September 20, 2018 at 4:34 am
Lior Pachter
Ha!
Probably taken from https://ocw.mit.edu/courses/electrical-engineering-and-computer-science/6-046j-introduction-to-algorithms-sma-5503-fall-2005/readings/l12_skiplists.pdf
September 27, 2018 at 1:35 pm
Keith Douglas
The philosopher Mario Bunge has made a similar point in his work on the philosophy of science, in the context of selecting hypotheses. In “math world” the questions have no answers. Even “best” or “simplest” is not defined (because there is no unique similarity metric, etc.) In the real world, then one needs a hypothesis about what one is measuring (or counting), hence how the numbers are generated. (He too tells a story about bus numbers and the like.)
December 17, 2018 at 12:57 pm
Unconvinced
I’m not a fan of IQ tests, but your post shows why the standard answers are the right ones, i.e. the alternatives are worse.
1. Sum of digits is more complex in that it uses extra structure (base 10) overlaid on the integers.

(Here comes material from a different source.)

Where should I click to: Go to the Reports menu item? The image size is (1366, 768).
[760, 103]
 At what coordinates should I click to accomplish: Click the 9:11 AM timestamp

2. There are many cases of the Fibonacci sequence being a useful extrapolation, and essentially none where base 10 sum of digits is useful.
So a person who gives the Fibonacci answer may be more “intelligent” in that his heuristics may work better out-of-sample. Isn’t that what intelligence is supposed to mean?
For the first puzzle, there is likewise the experience that a simple monomial pattern is often useful, such as scaling laws that are everywhere. The number theoretic answer fits the data, but a type of function where f(n) is reduced mod n is almost nonexistent even there. Again someone whose intuition goes with the standard answer will more often “win”.
If your idea was to show that people who can ALSO come up with alternative answers are smarter in some sense, I think that has been used as a metric for creativity in some psychological studies (rate of production of additional explanations).
December 19, 2018 at 1:43 pm
blogreader555
I think the larger conclusion here, beyond simple IQ tests, is that “data-driven science” is impossible. There are an uncountably infinite number of smooth curves that pass through a given finite number of points. Without human intelligence and human context, the problem is hopelessly ill-posed.
January 22, 2019 at 5:41 am
FredB
As the Brits say, “Too clever by half.”
January 22, 2019 at 6:02 am
Bob
That was a fun read, but you’re doing it wrong!
When an IQ test asks “Fill in the blank in the sequence” then really, it’s like when a woman asks you if her new dress makes her look fat, you’re expected to just get that the actual question has nothing to do with what she says…
The question is “what do the psychologists who wrote that question want me to answer?” It’s like riddles, those usually have tons of correct answers but you gotta guess which is the expected one.
That can get interesting, as you demonstrate with the “sum of digits” stuff. In every day adult life, adding numbers is done so often that it becomes almost unconscious but adding digits is almost never done unless you’re into numerology or dissecting IQ tests. Therefore, adding numbers is a much simpler operation for me than adding digits. Maybe not for you, but if you want to argue otherwise, you’ll need to come up with a definition of simplicity that is not subjective.
Sure, IQ tests are all about overfitting. Assuming that the question is actually what’s written on the paper is also overfitting.